• _What needs to be done_
The lines from the one containing "Task: Go to 首页 home menu" through the last one in the data: please copy those exactly, and only those, without the pictures.

• _Supplied data_
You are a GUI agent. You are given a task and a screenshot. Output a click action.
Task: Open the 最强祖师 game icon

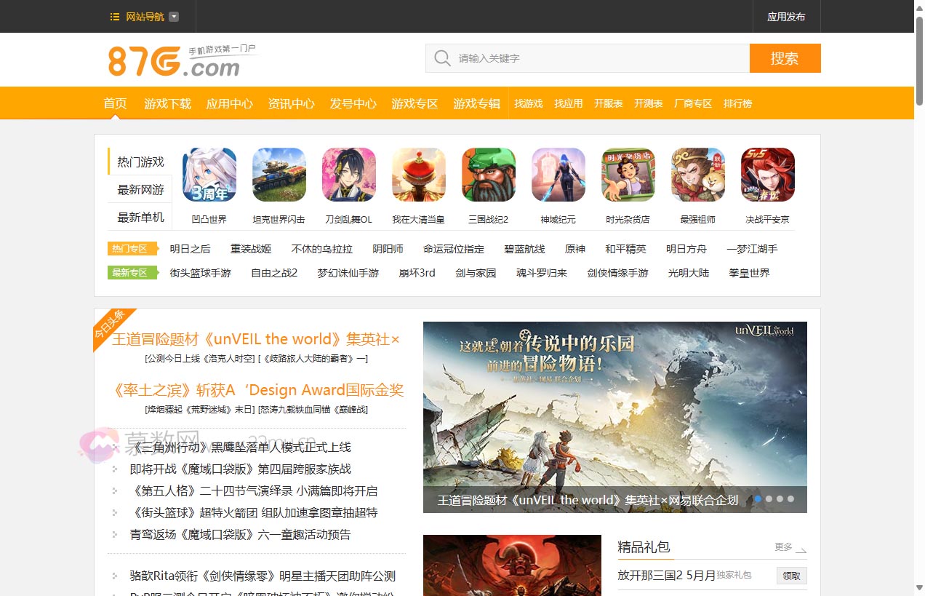tap(697, 174)
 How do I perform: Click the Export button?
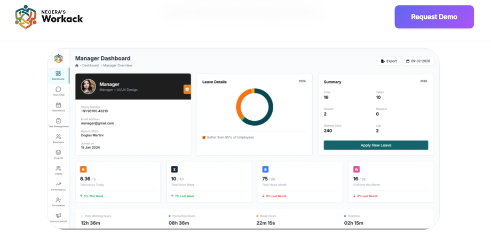(x=389, y=61)
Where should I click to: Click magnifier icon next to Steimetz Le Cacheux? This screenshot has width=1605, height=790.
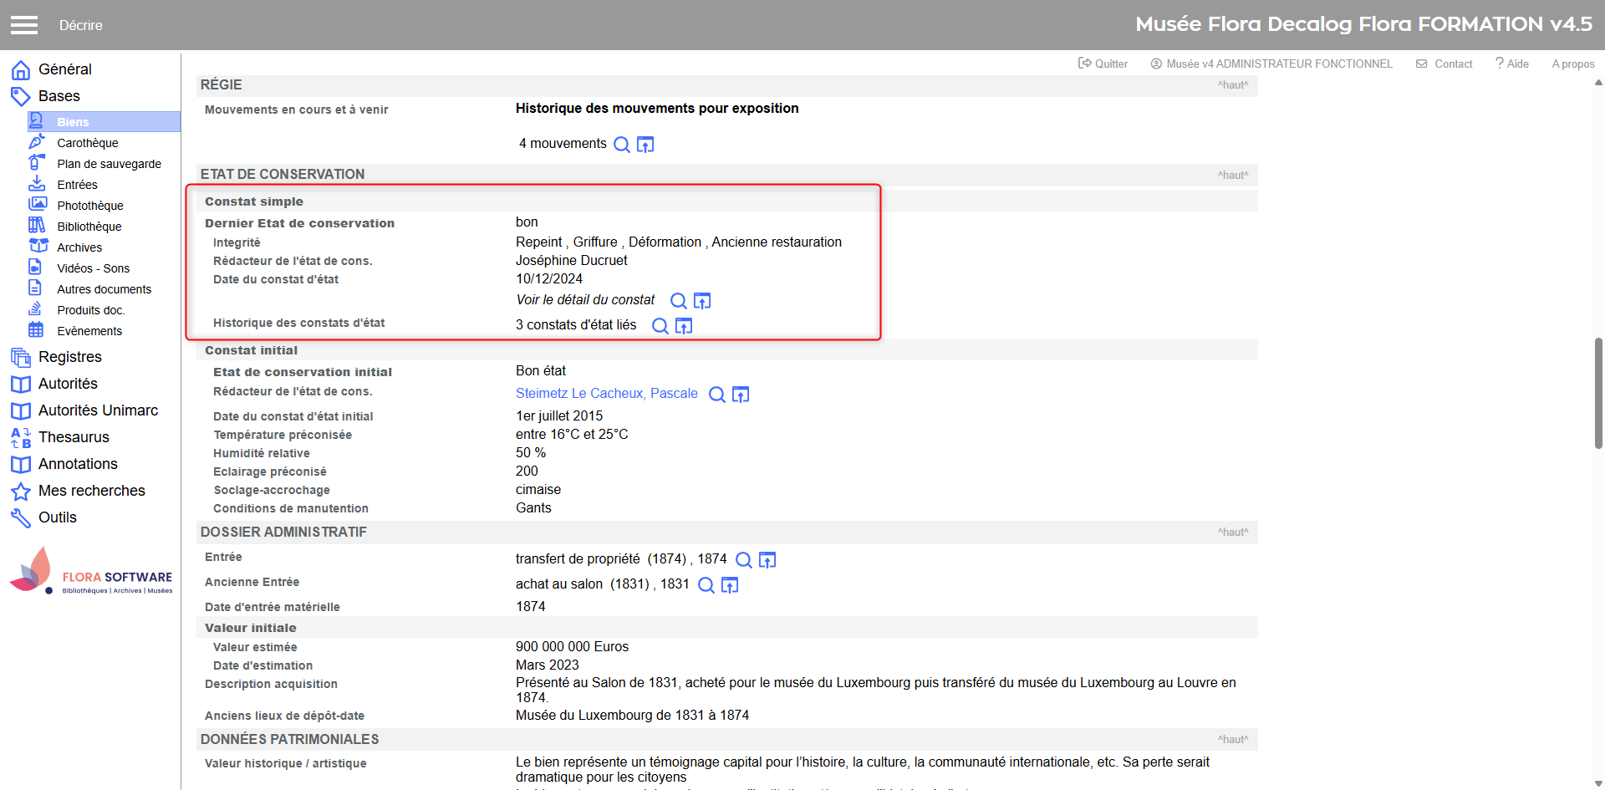click(717, 395)
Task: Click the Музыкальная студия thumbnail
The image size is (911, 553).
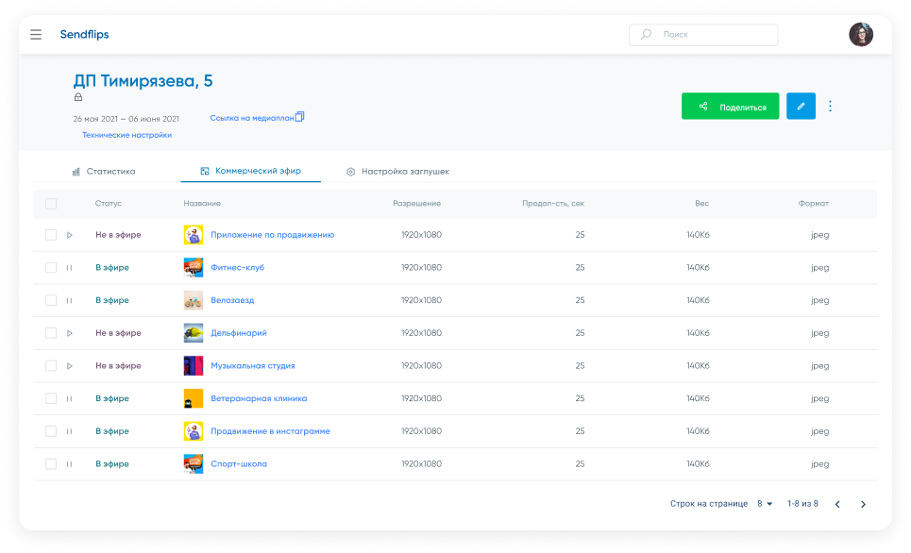Action: (x=194, y=366)
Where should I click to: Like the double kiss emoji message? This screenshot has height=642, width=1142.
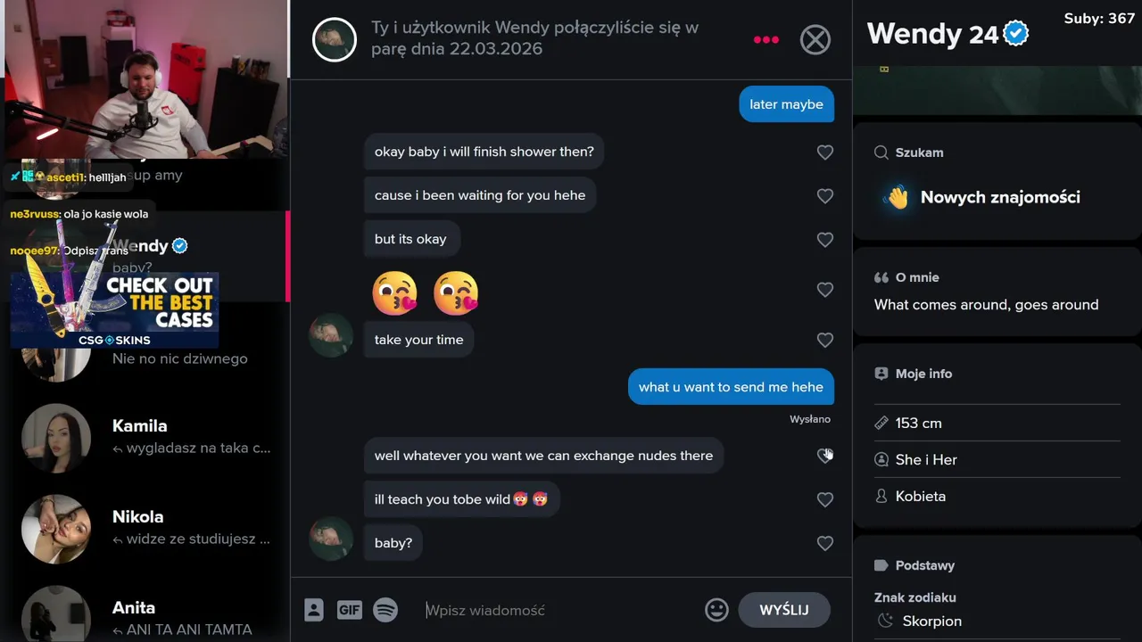[x=825, y=290]
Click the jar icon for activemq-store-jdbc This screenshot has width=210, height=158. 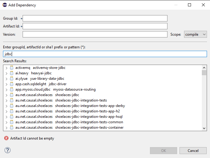[x=12, y=68]
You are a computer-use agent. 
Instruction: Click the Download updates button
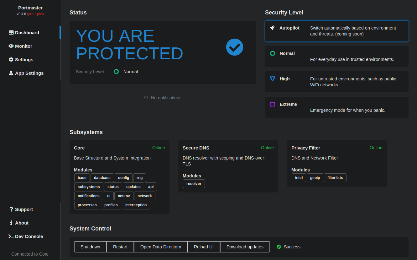(x=245, y=247)
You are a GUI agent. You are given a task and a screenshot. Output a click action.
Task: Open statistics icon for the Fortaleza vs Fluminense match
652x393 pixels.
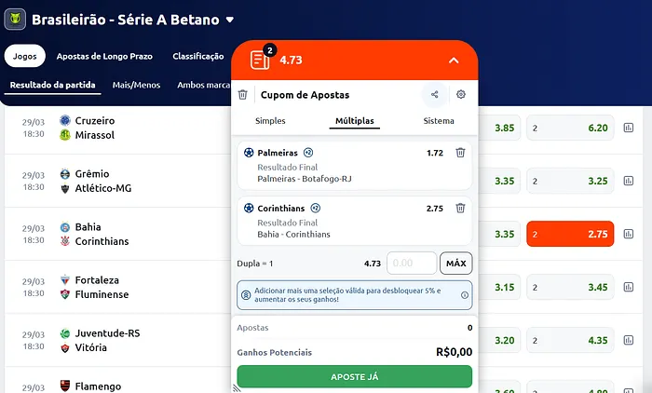(x=628, y=288)
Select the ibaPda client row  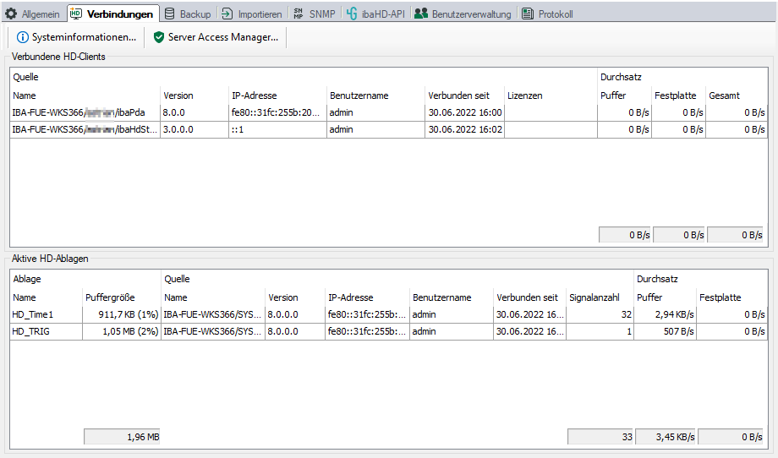coord(85,112)
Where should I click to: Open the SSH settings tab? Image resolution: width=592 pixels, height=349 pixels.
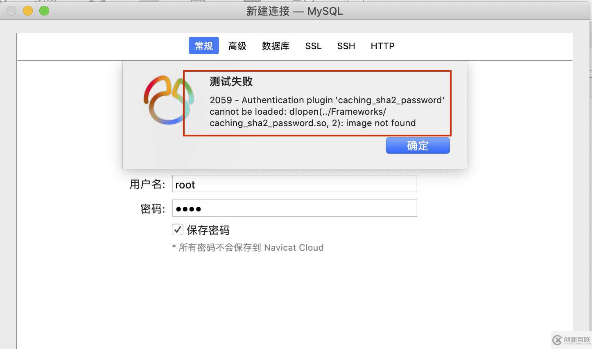(346, 46)
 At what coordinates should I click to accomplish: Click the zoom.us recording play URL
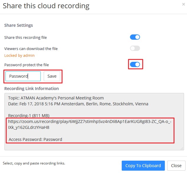[89, 124]
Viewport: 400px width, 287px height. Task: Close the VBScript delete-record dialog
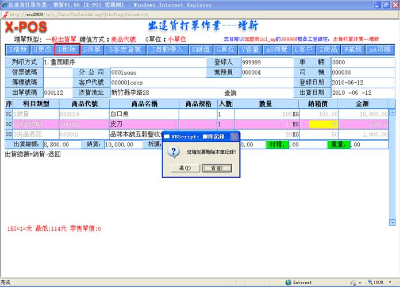pos(234,137)
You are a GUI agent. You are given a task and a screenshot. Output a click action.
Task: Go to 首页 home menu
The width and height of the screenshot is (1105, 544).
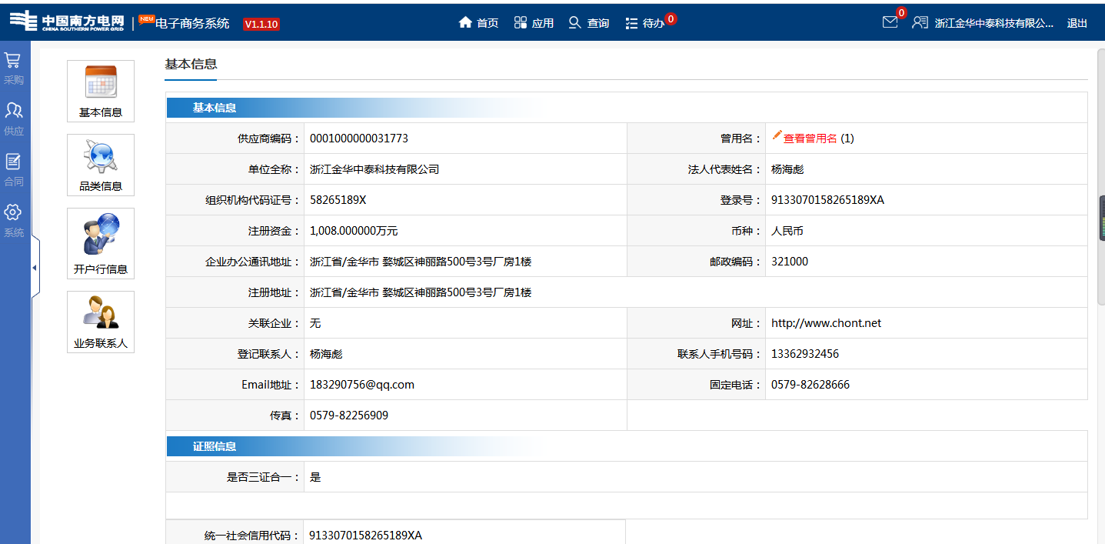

• _Solution_
Task: Go to 首页 home menu
The width and height of the screenshot is (1105, 544).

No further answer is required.